◆ **Provided information**
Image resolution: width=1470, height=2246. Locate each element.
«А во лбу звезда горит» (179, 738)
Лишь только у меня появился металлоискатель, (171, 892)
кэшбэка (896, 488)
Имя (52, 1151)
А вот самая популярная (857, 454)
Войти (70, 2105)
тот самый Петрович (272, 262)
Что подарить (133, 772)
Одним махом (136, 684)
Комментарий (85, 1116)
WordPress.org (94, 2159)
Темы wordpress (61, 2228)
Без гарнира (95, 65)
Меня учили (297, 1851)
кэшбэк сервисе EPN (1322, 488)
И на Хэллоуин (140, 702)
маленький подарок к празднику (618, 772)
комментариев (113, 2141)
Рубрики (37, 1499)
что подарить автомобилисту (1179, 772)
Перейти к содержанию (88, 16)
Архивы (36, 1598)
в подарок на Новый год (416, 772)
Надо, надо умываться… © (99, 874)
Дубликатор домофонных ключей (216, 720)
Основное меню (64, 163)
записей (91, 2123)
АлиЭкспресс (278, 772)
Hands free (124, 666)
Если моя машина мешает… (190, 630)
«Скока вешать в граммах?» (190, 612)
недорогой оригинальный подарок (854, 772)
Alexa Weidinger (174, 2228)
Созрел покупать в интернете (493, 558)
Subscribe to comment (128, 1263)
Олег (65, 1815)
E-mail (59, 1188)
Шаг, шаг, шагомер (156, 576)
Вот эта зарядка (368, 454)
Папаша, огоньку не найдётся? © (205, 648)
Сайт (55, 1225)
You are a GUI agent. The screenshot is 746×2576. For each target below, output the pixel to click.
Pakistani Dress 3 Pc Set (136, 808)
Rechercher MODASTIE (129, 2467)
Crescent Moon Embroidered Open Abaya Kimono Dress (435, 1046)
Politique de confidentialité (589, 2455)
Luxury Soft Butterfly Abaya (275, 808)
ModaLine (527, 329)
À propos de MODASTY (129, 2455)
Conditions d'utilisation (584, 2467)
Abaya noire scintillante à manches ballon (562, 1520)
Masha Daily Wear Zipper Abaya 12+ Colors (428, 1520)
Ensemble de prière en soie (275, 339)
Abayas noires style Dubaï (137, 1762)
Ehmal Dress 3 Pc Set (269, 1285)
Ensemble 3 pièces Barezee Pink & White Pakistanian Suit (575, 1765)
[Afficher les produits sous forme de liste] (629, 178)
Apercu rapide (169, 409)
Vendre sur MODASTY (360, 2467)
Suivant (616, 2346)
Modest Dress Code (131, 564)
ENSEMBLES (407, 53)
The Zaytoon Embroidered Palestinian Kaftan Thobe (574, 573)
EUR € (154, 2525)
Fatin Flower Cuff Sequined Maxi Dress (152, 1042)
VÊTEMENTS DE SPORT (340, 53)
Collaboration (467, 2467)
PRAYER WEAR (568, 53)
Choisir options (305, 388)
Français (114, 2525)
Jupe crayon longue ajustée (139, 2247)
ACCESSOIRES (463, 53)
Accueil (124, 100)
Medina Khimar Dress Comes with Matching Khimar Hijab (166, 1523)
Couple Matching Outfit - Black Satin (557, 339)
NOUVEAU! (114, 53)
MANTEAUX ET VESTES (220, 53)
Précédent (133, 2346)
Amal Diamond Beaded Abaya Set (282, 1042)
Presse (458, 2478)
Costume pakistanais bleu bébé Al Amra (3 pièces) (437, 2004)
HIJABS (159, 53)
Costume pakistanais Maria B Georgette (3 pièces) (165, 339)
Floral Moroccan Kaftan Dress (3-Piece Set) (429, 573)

◆ **Problem to solve**
Return the lines above exactly, keeping every word.

◆ **Task output**
Image resolution: width=1470, height=2246. Locate each element.
«А во лбу звезда горит» (179, 738)
Лишь только у меня появился металлоискатель, (171, 892)
кэшбэка (896, 488)
Имя (52, 1151)
А вот самая популярная (857, 454)
Войти (70, 2105)
тот самый Петрович (272, 262)
Что подарить (133, 772)
Одним махом (136, 684)
Комментарий (85, 1116)
WordPress.org (94, 2159)
Темы wordpress (61, 2228)
Без гарнира (95, 65)
Меня учили (297, 1851)
кэшбэк сервисе EPN (1322, 488)
И на Хэллоуин (140, 702)
маленький подарок к празднику (618, 772)
комментариев (113, 2141)
Рубрики (37, 1499)
что подарить автомобилисту (1179, 772)
Перейти к содержанию (88, 16)
Архивы (36, 1598)
в подарок на Новый год (416, 772)
Надо, надо умываться… © (99, 874)
Дубликатор домофонных ключей (216, 720)
Основное меню (64, 163)
записей (91, 2123)
АлиЭкспресс (278, 772)
Hands free (124, 666)
Если моя машина мешает… (190, 630)
«Скока вешать в граммах?» (190, 612)
недорогой оригинальный подарок (854, 772)
Alexa Weidinger (174, 2228)
Созрел покупать в интернете (493, 558)
Subscribe to comment (128, 1263)
Олег (65, 1815)
E-mail (59, 1188)
Шаг, шаг, шагомер (156, 576)
Вот эта зарядка (368, 454)
Папаша, огоньку не найдётся? © (205, 648)
Сайт (55, 1225)
You are a GUI agent. The screenshot is 746×2576. For each target below, output the pixel to click.
Pakistani Dress 3 Pc Set (136, 808)
Rechercher MODASTIE (129, 2467)
Crescent Moon Embroidered Open Abaya Kimono Dress (435, 1046)
Politique de confidentialité (589, 2455)
Luxury Soft Butterfly Abaya (275, 808)
ModaLine (527, 329)
À propos de MODASTY (129, 2455)
Conditions d'utilisation (584, 2467)
Abaya noire scintillante à manches ballon (562, 1520)
Masha Daily Wear Zipper Abaya 12+ Colors (428, 1520)
Ensemble de prière en soie (275, 339)
Abayas noires style Dubaï (137, 1762)
Ehmal Dress 3 Pc Set (269, 1285)
Ensemble 3 pièces Barezee Pink & White Pakistanian Suit (575, 1765)
[Afficher les produits sous forme de liste] (629, 178)
Apercu rapide (169, 409)
Vendre sur MODASTY (360, 2467)
Suivant (616, 2346)
Modest Dress Code (131, 564)
ENSEMBLES (407, 53)
The Zaytoon Embroidered Palestinian Kaftan Thobe (574, 573)
EUR € (154, 2525)
Fatin Flower Cuff Sequined Maxi Dress (152, 1042)
VÊTEMENTS DE SPORT (340, 53)
Collaboration (467, 2467)
PRAYER WEAR (568, 53)
Choisir options (305, 388)
Français (114, 2525)
Jupe crayon longue ajustée (139, 2247)
ACCESSOIRES (463, 53)
Accueil (124, 100)
Medina Khimar Dress Comes with Matching Khimar Hijab (166, 1523)
Couple Matching Outfit - Black Satin (557, 339)
NOUVEAU! (114, 53)
MANTEAUX ET VESTES (220, 53)
Précédent (133, 2346)
Amal Diamond Beaded Abaya Set (282, 1042)
Presse (458, 2478)
Costume pakistanais bleu bébé Al Amra (3 pièces) (437, 2004)
HIJABS (159, 53)
Costume pakistanais Maria B Georgette (3 pièces) (165, 339)
Floral Moroccan Kaftan Dress (3-Piece Set) (429, 573)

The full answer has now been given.